EAF is a rare disorder that involves the upper respiratory tract, which is diagnosed on the basis of the characteristic pathological findings, as previously mentioned [1–3]. The histopathological diagnosis takes two possible disease progression states into consideration: an inflammatory state and a fibrotic state [4, 5]. It is considered that the disease progresses from the early-state inflammatory lesion, with numerous eosinophils and perivascular onion skin fibrosing to a late state characterized by subsequent perivascular fibrosis formation and decreased inflammatory infiltration. In our case, the resected specimen contained these metachronous states, with an early state predominance. The enhanced accumulation on FDG-PET reflected the inflammatory cell infiltration and indicated a high-activity lesion. EAF of the lung should be considered in the differential diagnosis of a hilar mass lesion with abnormal accumulation that mimics lung cancer.
The etiology of EAF is unknown; atopy, trauma, surgery, and immunologic disease have been proposed as predisposing factors, but none of these is supported by evidence [6, 7]. Deshpande et al. reported five cases of EAF and concluded that EAF belongs to a spectrum of IgG4-related disorders [4]. In their cases, numerous IgG4-positive plasma cells have been observed in EAF biopsy samples, together with elevated serum IgG4 levels [8]. Although our case showed similar pathological findings, other laboratory results did not concur. We did not reach the definite the diagnosis for IgG4-related disease.
The differential diagnosis of pulmonary EAF includes GPA and eosinophilic GPA (EGPA) [3, 9], both systemic diseases with lung involvement. The most important histopathological distinguishing features are necrosis and vasculitis, which are not observed in EAF in our case.
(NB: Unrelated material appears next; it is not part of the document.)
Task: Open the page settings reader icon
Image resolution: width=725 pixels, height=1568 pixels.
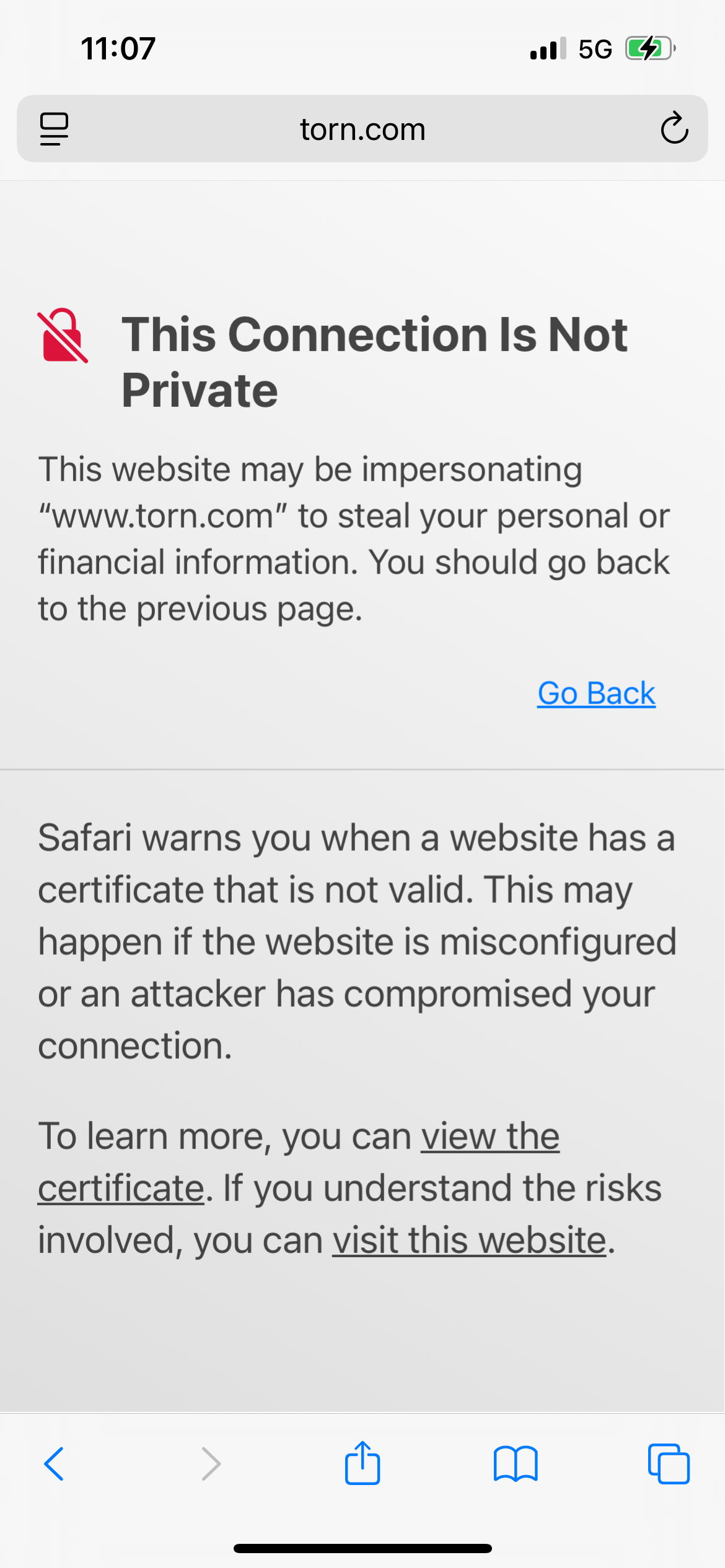Action: click(x=54, y=129)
In addition, our patient lacked the diagnostic clinical findings associated with GPA and EGPA [10, 11]. The only positive serum assay was p-ANCA, which are the autoantibodies observed characteristically in EGPA. However, they are observed only in half of the EGPA cases, and the criteria proposed by the American College of Rheumatology do not include p-ANCA [11]. Our patient had not any clinically associated presentation. Consequently, we did not reach the definite diagnosis for these diseases.
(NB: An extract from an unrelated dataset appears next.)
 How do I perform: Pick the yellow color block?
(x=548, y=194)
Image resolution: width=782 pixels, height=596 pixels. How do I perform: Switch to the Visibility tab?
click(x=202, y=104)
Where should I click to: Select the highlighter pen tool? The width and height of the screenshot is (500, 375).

While EAF is a benign disorder that involves the upper respiratory tract and leads to airway obstruction, the obstructive symptoms develop gradually because EAF is slow growing and progressive. Kim et al. reported a case of EAF that occurred in the bronchial lumen of a patient who presented with respiratory distress [5]. Similarly, in our case, chronic cough appeared as a local manifestation and disappeared after surgical treatment. If bronchial narrowing had progressed, disorders such as obstructive pneumonia would have developed. The medical treatment of EAF is not established. Therefore, surgical treatment for symptomatic relief was required in most of the reported cases. Whenever surgical resection is deemed feasible, it is desirable to intervene before the obstruction becomes severe. Among the cases where surgical excision was performed, one recurrence was described following a non-total resection [3]. Even in the case of a pulmonary lesion, a total resection may be required, and we therefore insist on the confirmation of the surgical margin by intraoperative rapid diagnosis.
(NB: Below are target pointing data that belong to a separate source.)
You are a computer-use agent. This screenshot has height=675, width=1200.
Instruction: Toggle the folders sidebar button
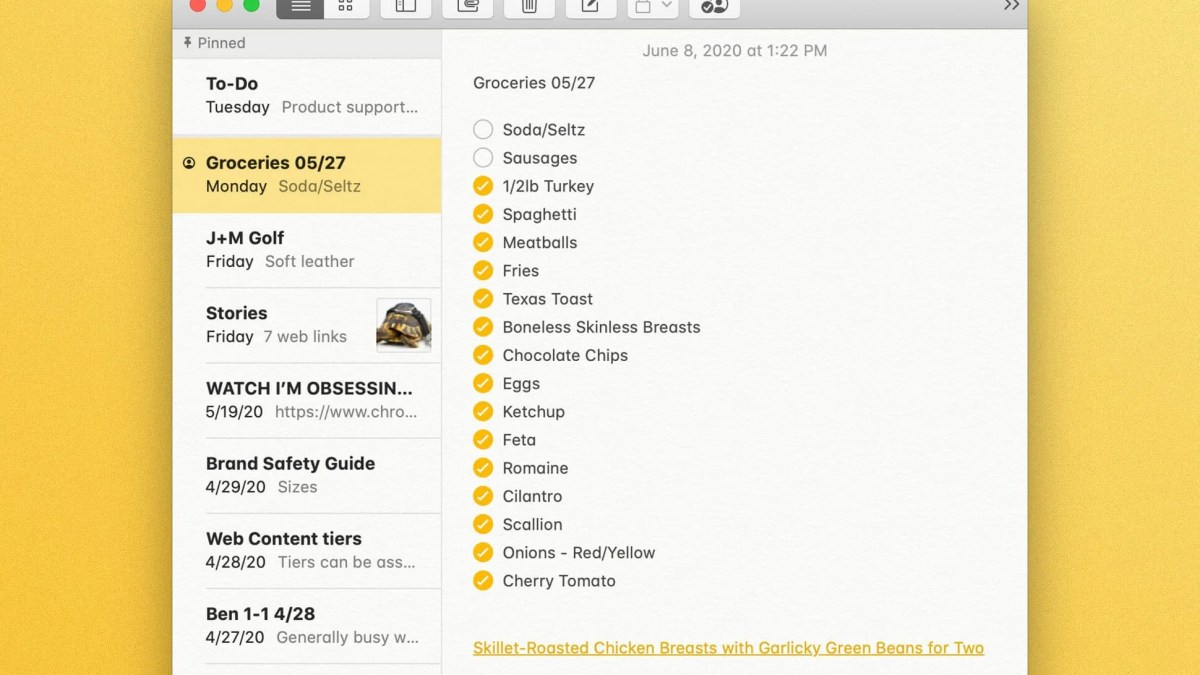coord(405,7)
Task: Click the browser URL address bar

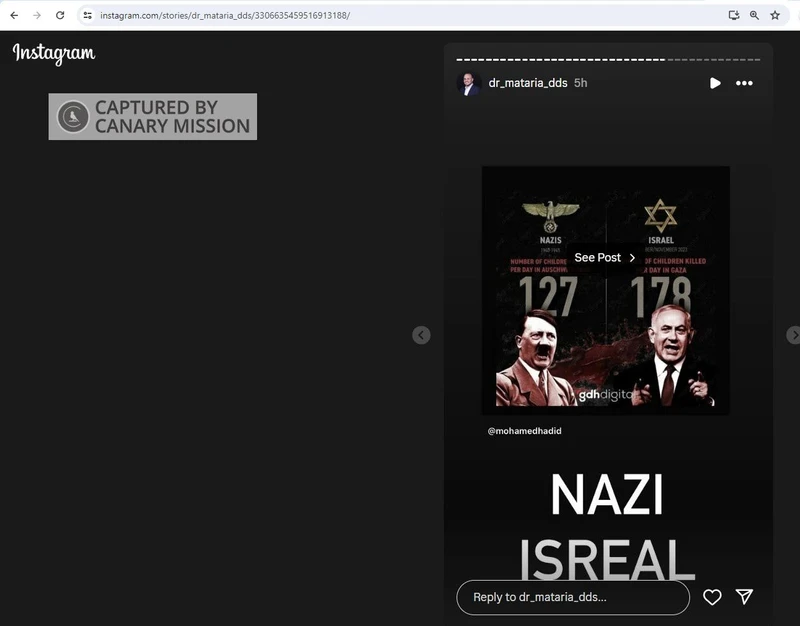Action: [400, 15]
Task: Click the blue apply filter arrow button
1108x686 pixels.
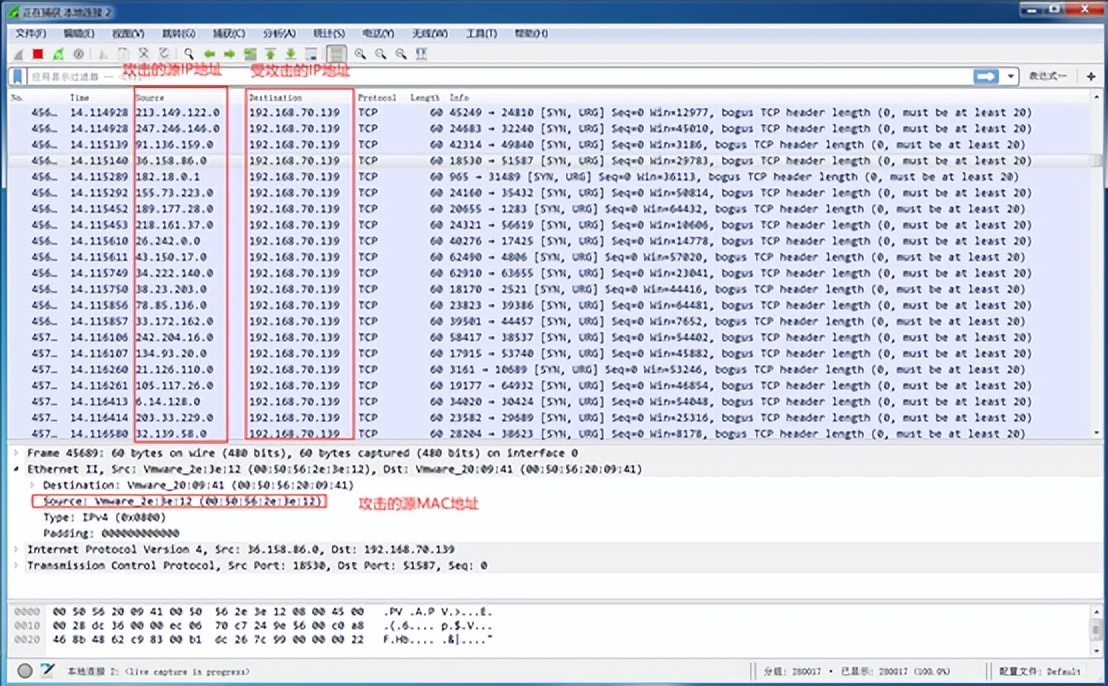Action: pos(986,77)
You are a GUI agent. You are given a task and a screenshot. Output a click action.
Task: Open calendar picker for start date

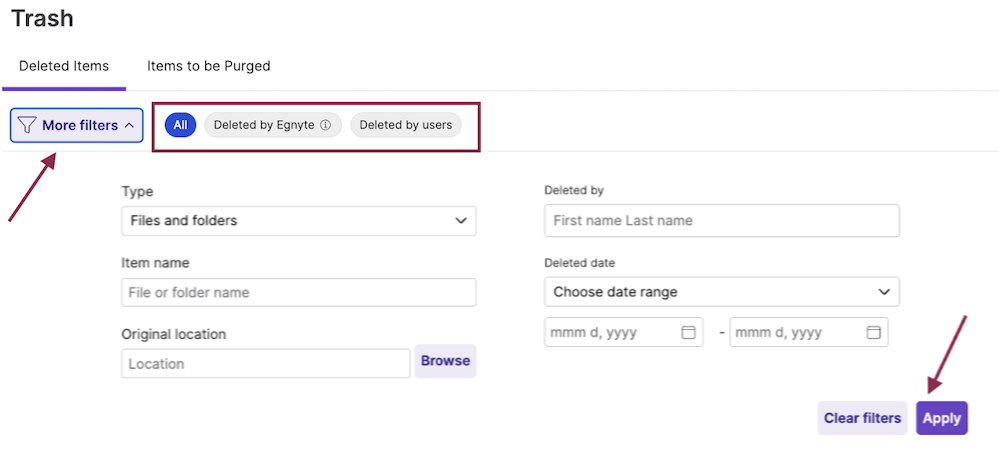click(688, 333)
In our case, EAF was not associated with a co-existing systemic disease. As previously described, EAF is an inflammatory disorder of uncertain origin. However, it is not known if EAF is a partial manifestation of a systemic illness, which highlights the importance of performing an adequate evaluation. As reported by Rimmer et al. [12], the possibility of advancing toward the development of these diseases is an important concern. Careful follow-up after surgery is also important.